#### Your objective:
Please copy out the passage on relevancy assertion testing from "## Contrasting this" up to and including "search engine B.".

#### Document section:

•••

The main characterics of Relevancy Assertion Testing are:

• A fixed set of test documents, AKA "the Ccorpus"
• A fixed set of test searches that will be run against the test documents, AKA "the Topics"
• A predefined set of judgements made about how well each search matches each document, AKA "the Relevancy Assertions" or "absolute truth"
• The searches will be run by various search enginnes or algorithms over index of documents and the results tabulated.
• Since the correct answers for each search is known ahead of time, the search results from each search engine can be compared against that ideal set of answers.
• Various mathematical formulas are used to compare the actual results to the idea results, and to calculate overall scores.

## Contrasting this with "AB Testing"

AB Testing displays the results from two or more search engines and records which search results users prefer.  The "A/B" refers to search engine A and search engine B.

•••

#### Record list:

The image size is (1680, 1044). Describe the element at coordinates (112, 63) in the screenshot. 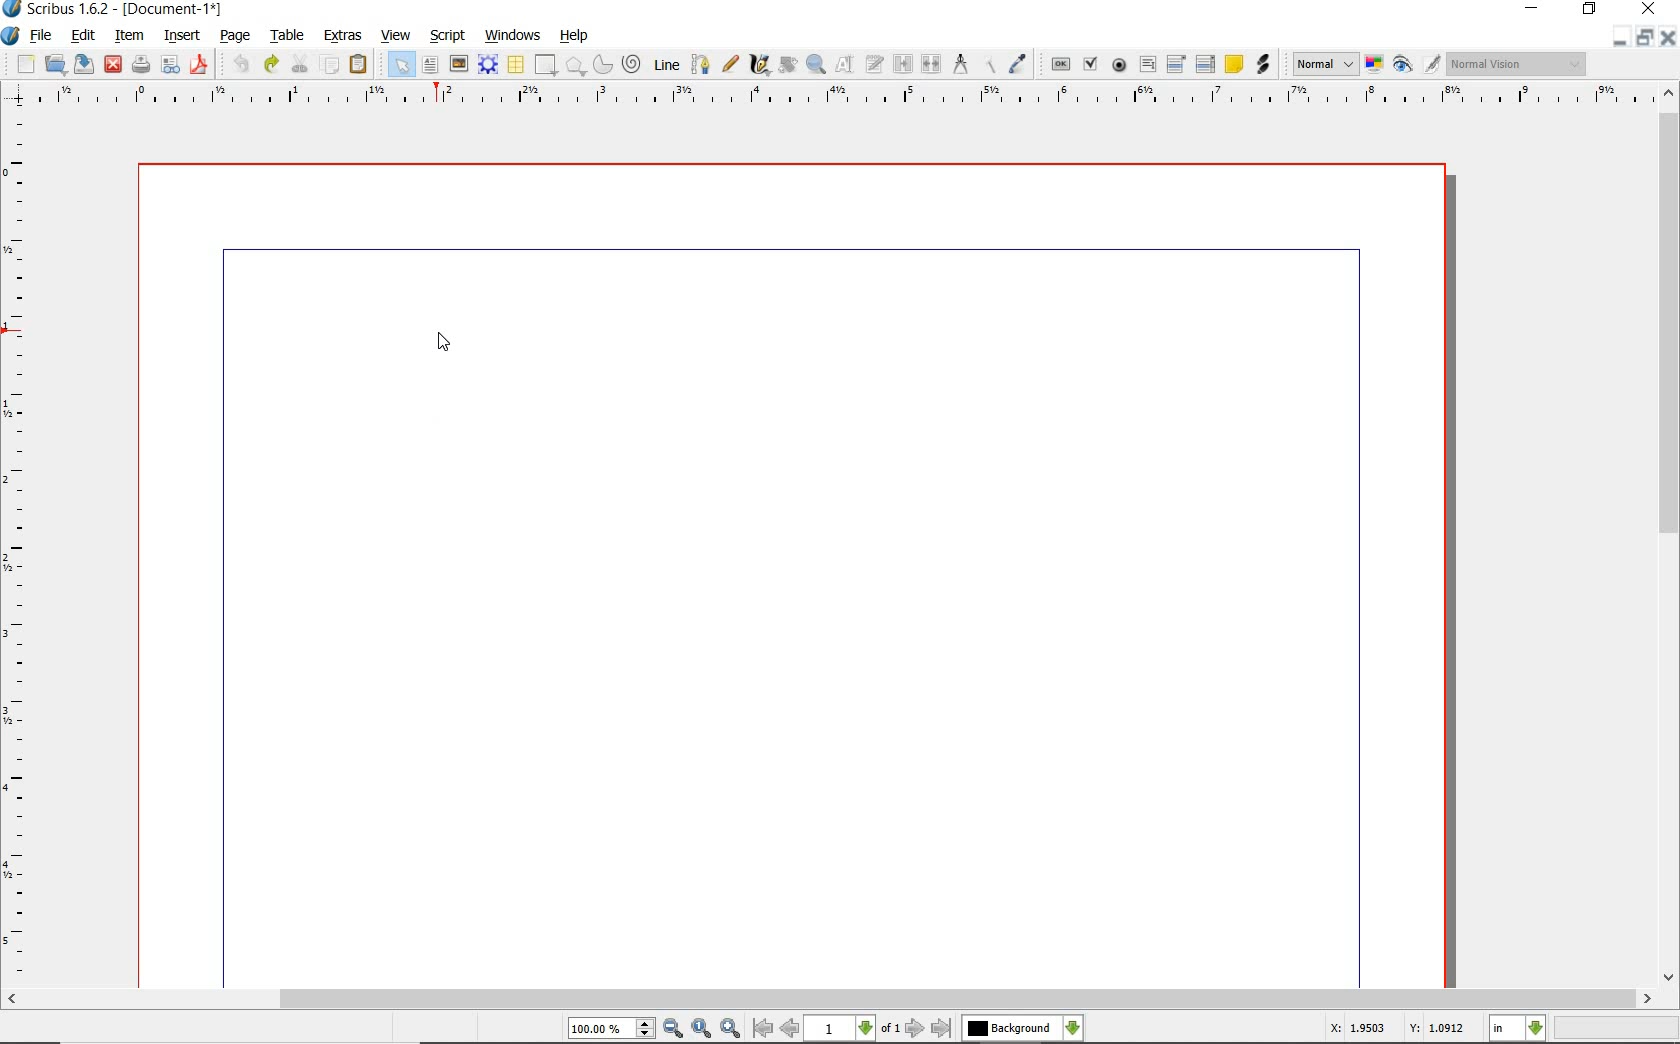

I see `close` at that location.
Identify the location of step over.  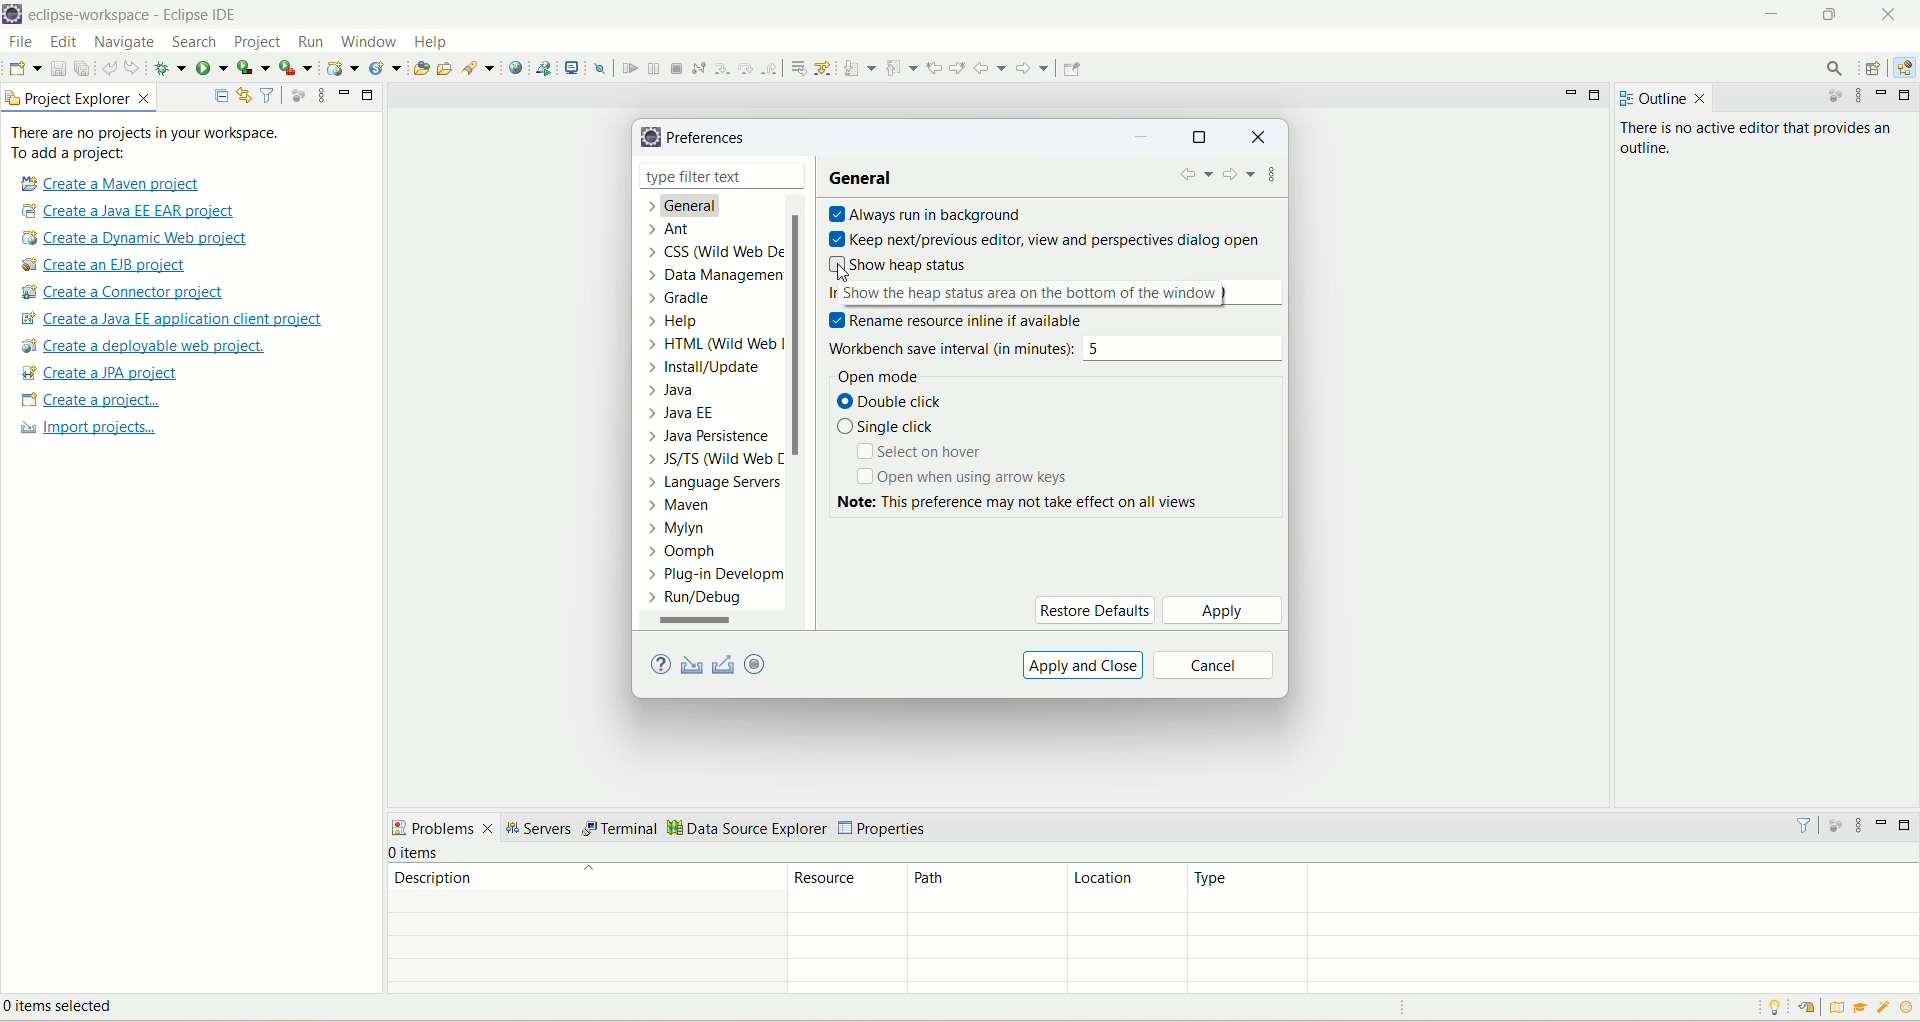
(744, 68).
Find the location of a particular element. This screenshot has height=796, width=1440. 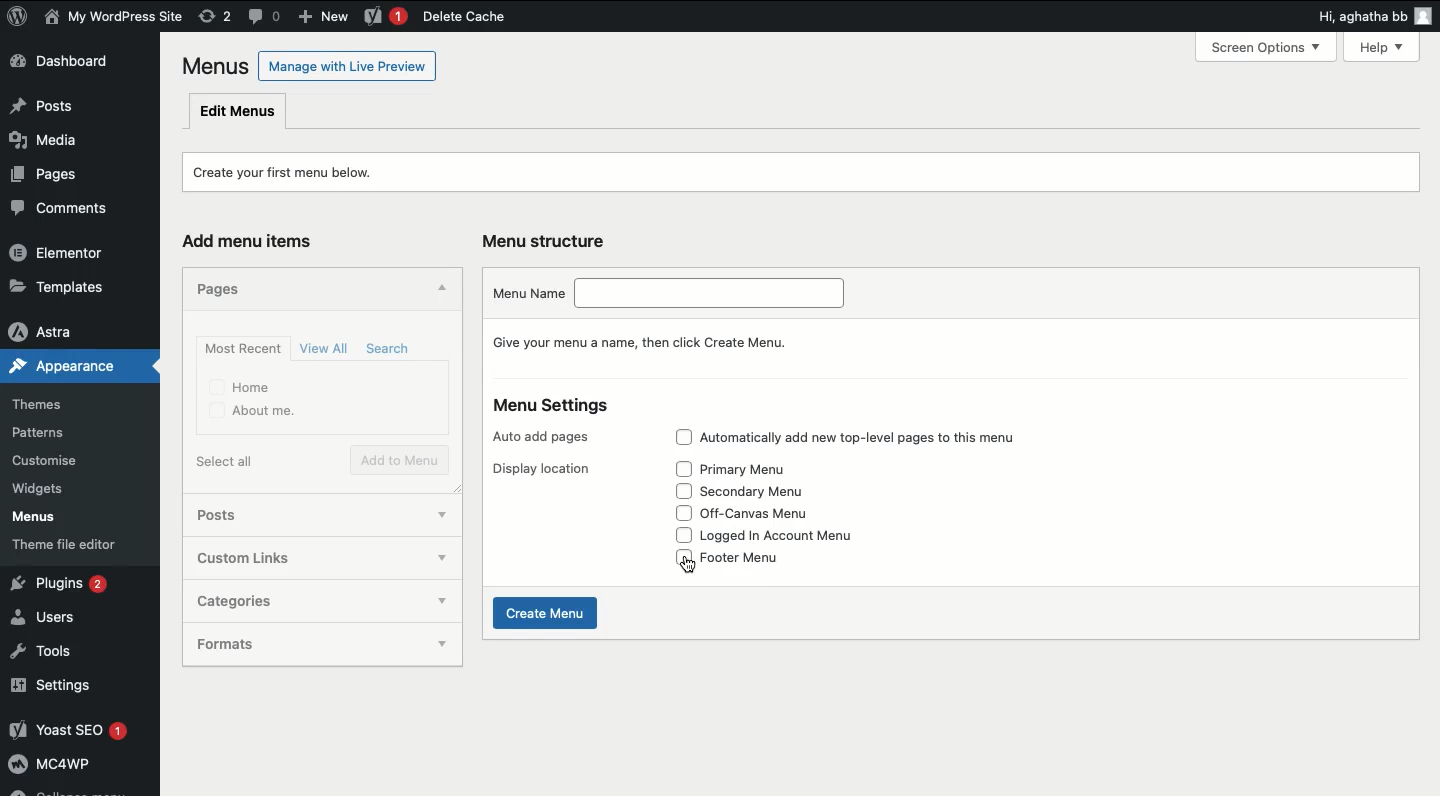

Primary menu is located at coordinates (754, 469).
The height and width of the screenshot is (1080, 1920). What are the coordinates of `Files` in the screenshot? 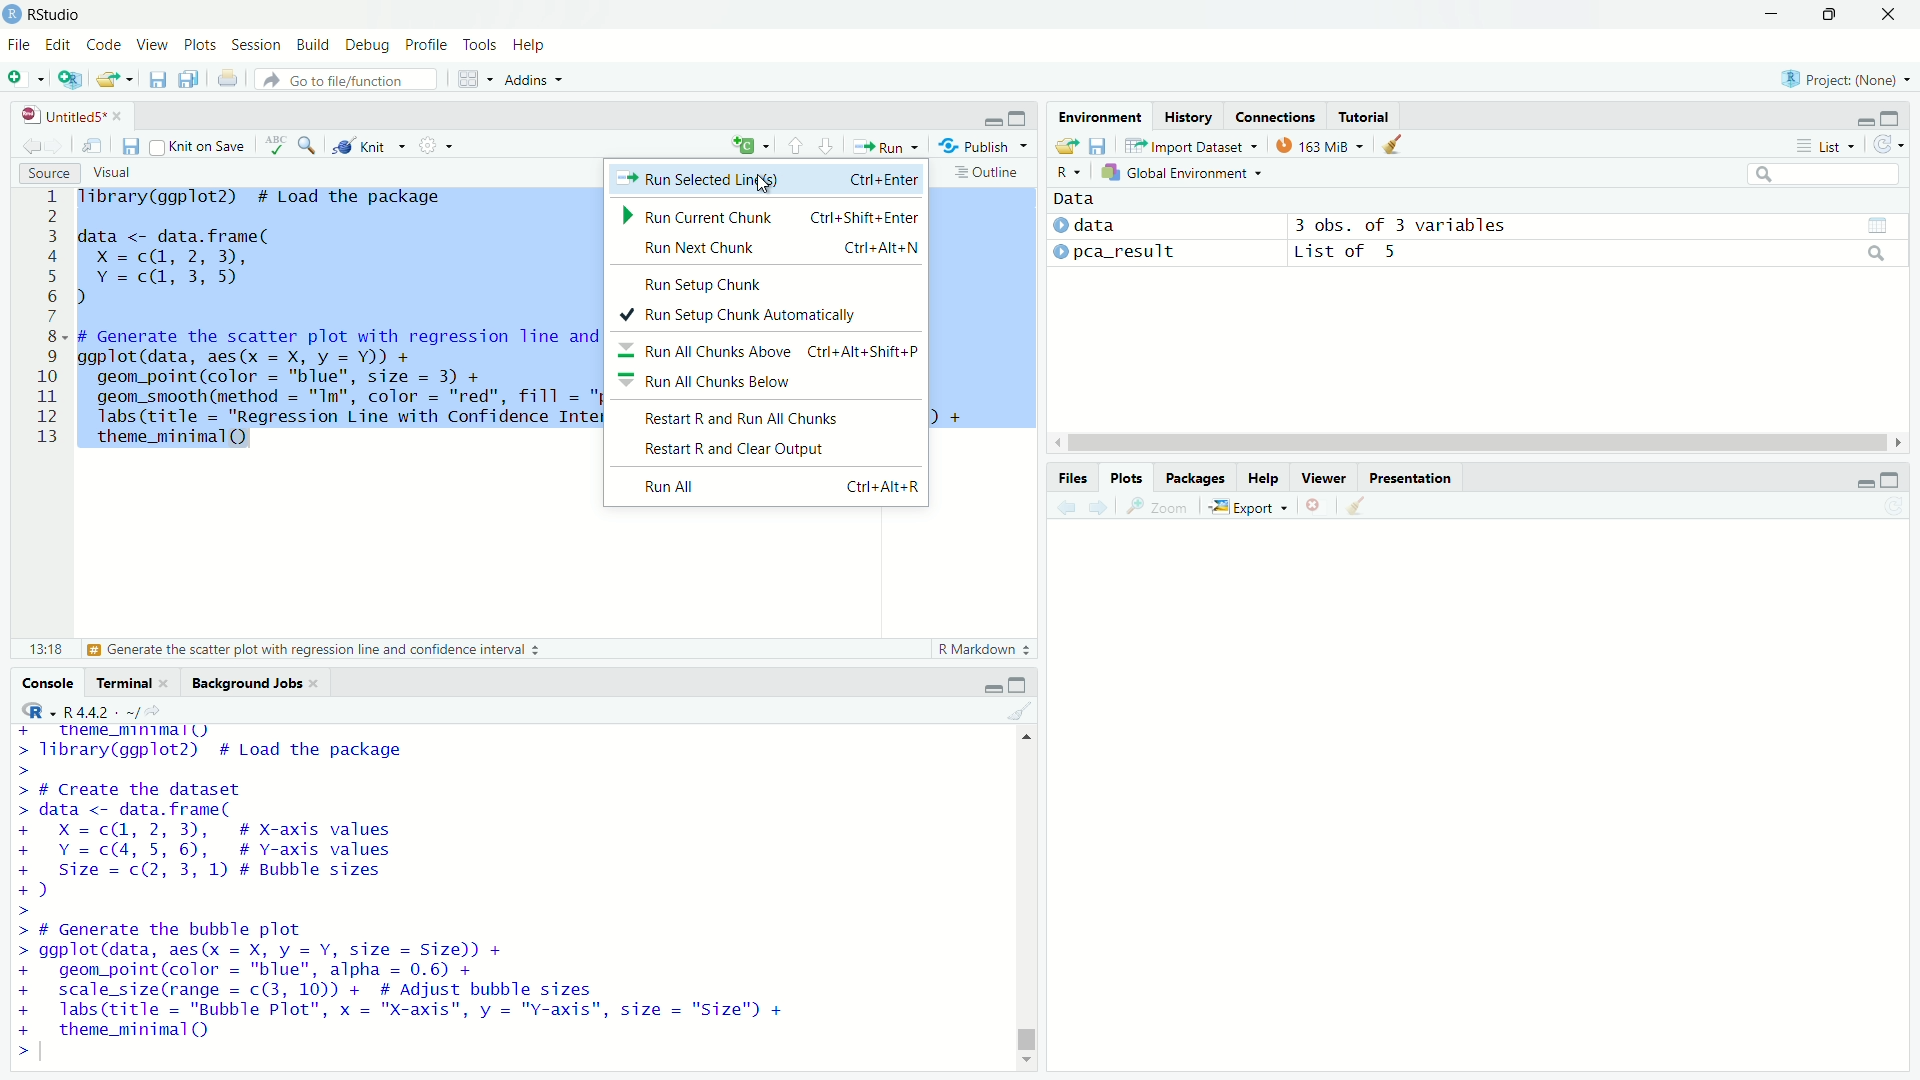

•••

#### Answer in full:
## Contrasting this with "AB Testing"

AB Testing displays the results from two or more search engines and records which search results users prefer.  The "A/B" refers to search engine A and search engine B.